- [Task directions]:
Please repeat only the stretch of records running from the first line through the line that contains "December (574, 1101)".

_ _ _ _ _

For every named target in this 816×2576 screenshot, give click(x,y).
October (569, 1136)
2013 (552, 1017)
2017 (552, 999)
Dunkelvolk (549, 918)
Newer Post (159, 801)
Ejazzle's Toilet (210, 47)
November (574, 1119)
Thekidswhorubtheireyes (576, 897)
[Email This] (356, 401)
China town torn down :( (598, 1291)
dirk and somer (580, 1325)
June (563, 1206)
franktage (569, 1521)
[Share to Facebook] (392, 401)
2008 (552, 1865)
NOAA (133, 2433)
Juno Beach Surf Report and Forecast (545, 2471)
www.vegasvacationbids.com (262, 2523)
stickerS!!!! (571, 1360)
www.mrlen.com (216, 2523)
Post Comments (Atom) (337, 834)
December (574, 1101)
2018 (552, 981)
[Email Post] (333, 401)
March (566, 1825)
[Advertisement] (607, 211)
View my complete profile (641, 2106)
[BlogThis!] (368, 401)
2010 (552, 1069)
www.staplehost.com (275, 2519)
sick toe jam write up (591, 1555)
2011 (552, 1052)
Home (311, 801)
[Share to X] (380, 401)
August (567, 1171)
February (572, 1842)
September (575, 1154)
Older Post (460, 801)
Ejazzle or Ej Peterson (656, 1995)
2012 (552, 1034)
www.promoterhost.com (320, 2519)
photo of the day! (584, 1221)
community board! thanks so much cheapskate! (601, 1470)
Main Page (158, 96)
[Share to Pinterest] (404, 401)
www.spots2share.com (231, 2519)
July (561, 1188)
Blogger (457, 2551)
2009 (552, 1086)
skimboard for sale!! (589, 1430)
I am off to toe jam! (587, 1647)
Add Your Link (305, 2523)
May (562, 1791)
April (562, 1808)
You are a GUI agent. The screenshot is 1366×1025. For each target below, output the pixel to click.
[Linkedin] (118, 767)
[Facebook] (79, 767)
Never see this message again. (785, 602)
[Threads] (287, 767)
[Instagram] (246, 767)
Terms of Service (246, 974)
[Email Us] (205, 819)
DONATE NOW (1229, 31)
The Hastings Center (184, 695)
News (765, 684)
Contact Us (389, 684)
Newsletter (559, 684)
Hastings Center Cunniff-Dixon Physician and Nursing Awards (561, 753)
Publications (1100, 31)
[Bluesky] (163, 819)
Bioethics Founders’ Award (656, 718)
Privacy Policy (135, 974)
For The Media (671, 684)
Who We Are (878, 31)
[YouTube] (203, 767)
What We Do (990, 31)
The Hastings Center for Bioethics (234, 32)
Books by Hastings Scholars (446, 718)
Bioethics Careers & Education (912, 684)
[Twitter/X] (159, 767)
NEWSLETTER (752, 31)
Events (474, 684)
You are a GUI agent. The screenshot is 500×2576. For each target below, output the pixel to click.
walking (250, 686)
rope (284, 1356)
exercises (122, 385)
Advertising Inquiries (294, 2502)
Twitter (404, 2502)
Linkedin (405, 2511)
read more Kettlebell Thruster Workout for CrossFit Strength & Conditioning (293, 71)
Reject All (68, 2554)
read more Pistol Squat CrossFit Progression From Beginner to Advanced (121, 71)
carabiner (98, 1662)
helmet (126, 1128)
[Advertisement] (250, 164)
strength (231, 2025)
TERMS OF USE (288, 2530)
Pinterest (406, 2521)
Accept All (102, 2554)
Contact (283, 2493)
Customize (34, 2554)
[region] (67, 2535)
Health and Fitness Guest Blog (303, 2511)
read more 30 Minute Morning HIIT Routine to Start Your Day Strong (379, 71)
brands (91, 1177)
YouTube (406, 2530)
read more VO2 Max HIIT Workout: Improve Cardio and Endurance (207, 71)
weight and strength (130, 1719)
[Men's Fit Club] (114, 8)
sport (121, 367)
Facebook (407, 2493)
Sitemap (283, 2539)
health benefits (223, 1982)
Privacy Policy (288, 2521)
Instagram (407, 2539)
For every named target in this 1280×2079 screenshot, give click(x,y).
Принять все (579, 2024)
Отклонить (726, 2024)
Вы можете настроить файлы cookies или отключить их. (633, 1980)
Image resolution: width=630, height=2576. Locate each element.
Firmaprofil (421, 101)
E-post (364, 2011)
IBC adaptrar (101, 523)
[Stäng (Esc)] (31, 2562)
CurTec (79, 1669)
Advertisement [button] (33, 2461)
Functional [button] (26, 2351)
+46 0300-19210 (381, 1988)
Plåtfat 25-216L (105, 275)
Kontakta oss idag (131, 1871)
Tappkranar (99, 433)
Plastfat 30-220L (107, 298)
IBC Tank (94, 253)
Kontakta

_ _ _ _ _

- [Task solution]:
For every named target in this 816×2576 screenshot, give click(x,y).
October (569, 1136)
2013 (552, 1017)
2017 (552, 999)
Dunkelvolk (549, 918)
Newer Post (159, 801)
Ejazzle's Toilet (210, 47)
November (574, 1119)
Thekidswhorubtheireyes (576, 897)
[Email This] (356, 401)
China town torn down :( (598, 1291)
dirk and somer (580, 1325)
June (563, 1206)
franktage (569, 1521)
[Share to Facebook] (392, 401)
2008 (552, 1865)
NOAA (133, 2433)
Juno Beach Surf Report and Forecast (545, 2471)
www.vegasvacationbids.com (262, 2523)
stickerS!!!! (571, 1360)
www.mrlen.com (216, 2523)
Post Comments (Atom) (337, 834)
December (574, 1101)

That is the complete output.